Y de cuantos te acompañaron, Hemingway ni escribió de ti. Claro que para entonces Lola-Lola había enterrado cuatro años de papeles menores y casi ocultaba en la pantalla a Emil Jannings y comenzabas a forjar el mito que ya te perseguiría para siempre. Ese mismo año, 1930, lo demostrabas con Gary Cooper, en ese Marruecos febril y enloquecido, recreado a satisfacción por Sternberg y todos asombrados ante tus dotes de glamour y presencia, fotogenia arrebatada y ese misterio sutil que anidaba en tu sonrisa.

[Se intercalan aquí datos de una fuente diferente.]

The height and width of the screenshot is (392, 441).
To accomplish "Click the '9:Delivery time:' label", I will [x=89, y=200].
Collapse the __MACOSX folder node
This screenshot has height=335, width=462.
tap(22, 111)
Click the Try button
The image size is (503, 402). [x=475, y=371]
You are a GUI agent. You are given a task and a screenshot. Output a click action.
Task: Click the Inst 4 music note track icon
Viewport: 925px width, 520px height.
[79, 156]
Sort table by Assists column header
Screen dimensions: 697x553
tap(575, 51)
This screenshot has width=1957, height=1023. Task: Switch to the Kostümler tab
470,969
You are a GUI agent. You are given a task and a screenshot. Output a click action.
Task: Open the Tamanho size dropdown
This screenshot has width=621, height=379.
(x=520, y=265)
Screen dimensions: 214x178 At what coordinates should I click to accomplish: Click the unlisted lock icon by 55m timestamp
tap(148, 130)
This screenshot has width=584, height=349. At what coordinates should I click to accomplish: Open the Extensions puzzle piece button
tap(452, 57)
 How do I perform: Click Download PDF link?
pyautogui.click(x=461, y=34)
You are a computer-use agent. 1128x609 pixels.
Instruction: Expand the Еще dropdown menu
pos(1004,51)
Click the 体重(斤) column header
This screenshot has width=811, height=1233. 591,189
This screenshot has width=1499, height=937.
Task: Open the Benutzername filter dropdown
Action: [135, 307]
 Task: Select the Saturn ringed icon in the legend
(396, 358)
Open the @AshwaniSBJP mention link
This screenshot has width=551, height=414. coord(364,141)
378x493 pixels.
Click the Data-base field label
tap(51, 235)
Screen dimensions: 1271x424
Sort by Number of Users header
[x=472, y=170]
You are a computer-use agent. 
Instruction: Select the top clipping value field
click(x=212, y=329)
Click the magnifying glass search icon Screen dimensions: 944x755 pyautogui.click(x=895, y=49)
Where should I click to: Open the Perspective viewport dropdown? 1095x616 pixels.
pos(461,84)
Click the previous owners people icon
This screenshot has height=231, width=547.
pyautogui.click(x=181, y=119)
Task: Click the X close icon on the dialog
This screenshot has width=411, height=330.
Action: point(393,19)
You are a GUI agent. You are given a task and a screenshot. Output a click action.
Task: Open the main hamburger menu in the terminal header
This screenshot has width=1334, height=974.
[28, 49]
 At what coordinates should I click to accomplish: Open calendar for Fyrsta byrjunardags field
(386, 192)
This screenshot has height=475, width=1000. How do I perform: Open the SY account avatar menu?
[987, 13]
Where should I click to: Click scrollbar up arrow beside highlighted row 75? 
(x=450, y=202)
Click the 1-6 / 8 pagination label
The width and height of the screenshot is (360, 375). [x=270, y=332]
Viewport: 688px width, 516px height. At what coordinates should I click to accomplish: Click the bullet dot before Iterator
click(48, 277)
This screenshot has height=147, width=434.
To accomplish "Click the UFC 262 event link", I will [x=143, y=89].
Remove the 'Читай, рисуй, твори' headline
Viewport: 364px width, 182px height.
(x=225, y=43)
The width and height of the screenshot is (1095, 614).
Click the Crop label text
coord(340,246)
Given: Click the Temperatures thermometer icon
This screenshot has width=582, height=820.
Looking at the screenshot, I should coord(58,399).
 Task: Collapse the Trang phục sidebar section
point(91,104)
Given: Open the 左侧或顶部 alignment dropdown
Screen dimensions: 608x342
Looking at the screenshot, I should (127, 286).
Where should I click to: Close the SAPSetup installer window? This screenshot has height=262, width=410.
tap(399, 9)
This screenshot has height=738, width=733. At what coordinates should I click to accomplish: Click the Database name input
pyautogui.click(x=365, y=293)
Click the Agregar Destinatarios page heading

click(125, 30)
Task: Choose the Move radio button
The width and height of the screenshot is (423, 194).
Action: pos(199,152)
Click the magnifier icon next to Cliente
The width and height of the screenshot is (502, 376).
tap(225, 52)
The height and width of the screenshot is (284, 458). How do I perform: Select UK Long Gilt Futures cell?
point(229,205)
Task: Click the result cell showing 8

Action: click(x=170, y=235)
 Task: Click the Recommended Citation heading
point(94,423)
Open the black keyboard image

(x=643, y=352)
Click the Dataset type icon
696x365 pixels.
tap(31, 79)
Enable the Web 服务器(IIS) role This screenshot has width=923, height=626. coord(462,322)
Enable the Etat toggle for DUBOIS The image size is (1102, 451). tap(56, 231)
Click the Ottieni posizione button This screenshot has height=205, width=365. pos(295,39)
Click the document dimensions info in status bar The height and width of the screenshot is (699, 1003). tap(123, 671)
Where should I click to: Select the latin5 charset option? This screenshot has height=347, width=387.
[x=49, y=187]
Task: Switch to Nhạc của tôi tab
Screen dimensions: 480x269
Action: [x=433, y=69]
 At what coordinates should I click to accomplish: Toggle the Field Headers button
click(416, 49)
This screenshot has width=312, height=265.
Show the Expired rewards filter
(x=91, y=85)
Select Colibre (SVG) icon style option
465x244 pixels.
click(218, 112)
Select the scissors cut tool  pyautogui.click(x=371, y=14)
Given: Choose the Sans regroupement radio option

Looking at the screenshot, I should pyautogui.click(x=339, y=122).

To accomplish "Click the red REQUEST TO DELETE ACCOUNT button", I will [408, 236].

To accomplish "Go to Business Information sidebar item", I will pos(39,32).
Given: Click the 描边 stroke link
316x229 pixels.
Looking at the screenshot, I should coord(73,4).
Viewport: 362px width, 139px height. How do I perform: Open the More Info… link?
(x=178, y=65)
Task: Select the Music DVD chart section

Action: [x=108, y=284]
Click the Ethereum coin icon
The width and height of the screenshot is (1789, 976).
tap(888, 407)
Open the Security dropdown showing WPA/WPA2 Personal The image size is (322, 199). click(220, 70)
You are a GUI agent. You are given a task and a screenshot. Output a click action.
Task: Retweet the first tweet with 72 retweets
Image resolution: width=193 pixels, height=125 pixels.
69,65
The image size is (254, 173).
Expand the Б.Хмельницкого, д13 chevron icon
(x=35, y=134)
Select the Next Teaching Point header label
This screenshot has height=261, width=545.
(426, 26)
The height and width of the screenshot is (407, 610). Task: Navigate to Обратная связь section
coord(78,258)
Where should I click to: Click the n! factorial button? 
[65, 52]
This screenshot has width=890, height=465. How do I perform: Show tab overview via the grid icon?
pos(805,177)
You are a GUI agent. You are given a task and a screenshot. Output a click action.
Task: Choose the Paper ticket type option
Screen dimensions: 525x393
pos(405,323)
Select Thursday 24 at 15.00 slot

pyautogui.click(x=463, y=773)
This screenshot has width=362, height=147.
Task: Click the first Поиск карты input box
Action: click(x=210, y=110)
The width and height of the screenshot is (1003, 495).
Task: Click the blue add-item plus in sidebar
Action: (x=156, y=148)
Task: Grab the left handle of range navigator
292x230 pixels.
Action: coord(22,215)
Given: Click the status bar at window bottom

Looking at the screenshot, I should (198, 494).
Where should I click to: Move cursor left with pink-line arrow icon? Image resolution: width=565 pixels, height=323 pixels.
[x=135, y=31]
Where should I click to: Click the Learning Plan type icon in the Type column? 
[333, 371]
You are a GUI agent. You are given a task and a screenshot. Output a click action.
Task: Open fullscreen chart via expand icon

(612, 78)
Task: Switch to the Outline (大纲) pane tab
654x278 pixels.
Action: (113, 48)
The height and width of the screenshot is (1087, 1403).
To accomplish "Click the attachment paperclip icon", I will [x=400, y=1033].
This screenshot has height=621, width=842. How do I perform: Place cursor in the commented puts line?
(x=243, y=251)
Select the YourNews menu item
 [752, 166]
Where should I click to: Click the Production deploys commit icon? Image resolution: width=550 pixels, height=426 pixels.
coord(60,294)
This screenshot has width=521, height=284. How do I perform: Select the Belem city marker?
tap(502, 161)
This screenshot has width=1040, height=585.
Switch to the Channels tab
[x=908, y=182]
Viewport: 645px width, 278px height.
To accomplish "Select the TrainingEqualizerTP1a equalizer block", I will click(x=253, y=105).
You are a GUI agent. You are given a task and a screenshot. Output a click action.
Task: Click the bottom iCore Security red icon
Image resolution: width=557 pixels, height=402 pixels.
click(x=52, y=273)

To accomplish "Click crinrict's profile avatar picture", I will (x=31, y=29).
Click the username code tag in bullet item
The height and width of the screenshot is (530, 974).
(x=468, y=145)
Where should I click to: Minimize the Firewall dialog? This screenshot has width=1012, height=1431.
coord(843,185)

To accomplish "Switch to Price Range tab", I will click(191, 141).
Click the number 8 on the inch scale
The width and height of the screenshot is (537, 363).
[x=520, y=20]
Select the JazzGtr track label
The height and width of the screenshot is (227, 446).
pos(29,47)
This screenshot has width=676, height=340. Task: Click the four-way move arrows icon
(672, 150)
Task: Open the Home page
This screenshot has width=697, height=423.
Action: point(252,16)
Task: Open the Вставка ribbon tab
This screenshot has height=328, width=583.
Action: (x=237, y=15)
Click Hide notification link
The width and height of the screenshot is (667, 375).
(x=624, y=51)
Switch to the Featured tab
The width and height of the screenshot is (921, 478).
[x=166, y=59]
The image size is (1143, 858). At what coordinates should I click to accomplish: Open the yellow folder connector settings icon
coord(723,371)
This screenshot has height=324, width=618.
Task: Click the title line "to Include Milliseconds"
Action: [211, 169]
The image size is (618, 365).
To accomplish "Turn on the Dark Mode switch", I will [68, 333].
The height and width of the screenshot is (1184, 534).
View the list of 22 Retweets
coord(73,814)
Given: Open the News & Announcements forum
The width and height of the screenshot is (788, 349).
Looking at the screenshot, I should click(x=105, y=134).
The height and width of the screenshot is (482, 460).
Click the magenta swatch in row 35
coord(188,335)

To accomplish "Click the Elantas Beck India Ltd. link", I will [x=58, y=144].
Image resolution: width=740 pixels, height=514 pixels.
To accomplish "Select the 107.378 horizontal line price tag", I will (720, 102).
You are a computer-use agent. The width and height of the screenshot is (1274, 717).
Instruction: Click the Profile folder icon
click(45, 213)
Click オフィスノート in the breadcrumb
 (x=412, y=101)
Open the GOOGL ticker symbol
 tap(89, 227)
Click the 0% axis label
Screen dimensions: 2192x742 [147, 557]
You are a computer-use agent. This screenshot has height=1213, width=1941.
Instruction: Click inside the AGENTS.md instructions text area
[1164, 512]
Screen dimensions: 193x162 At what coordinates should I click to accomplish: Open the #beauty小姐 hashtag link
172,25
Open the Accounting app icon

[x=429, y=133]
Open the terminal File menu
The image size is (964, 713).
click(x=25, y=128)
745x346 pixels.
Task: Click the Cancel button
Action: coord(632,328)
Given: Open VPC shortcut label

La confirmación te llegó en 1932, cuando Shanghai Lily, "la flor blanca de la costa China", viaja en el expreso por un país revuelto y fascinante, aunque no tanto como tú, sofisticada y hierática con el encanto inaprensible de una aventurera misteriosa. Y después, ¿recuerdas cuántos hombres y mujeres, secuencias y planos aventaron tu experiencia para terminar defendiendo a un marido que no te merecía? Tanto era así, que Charles Laugthon terminaría defendiéndote para que ese Testigo de cargo fuera algo más que una enloquecida mentira de posguerra que se pierde en el humo.
Apasionada, calculadora, imprevisible, sensual Marlene Dietrich, sigues llenando la pantalla de esa peligrosa desazón que es interpretar los personajes como si tú misma los hubieses creado, porque eres todos y cada uno de ellos, como un caleidoscopio en manos de un dios burlón y humano que tuviese los rasgos de Josef von Sternberg.
A este lado de la imagen, te fuiste para siempre en El expreso de Shanghai a ese lugar que todos llevamos en la memoria: el recuerdo de tu encantamiento persistirá mientras fluya el tiempo.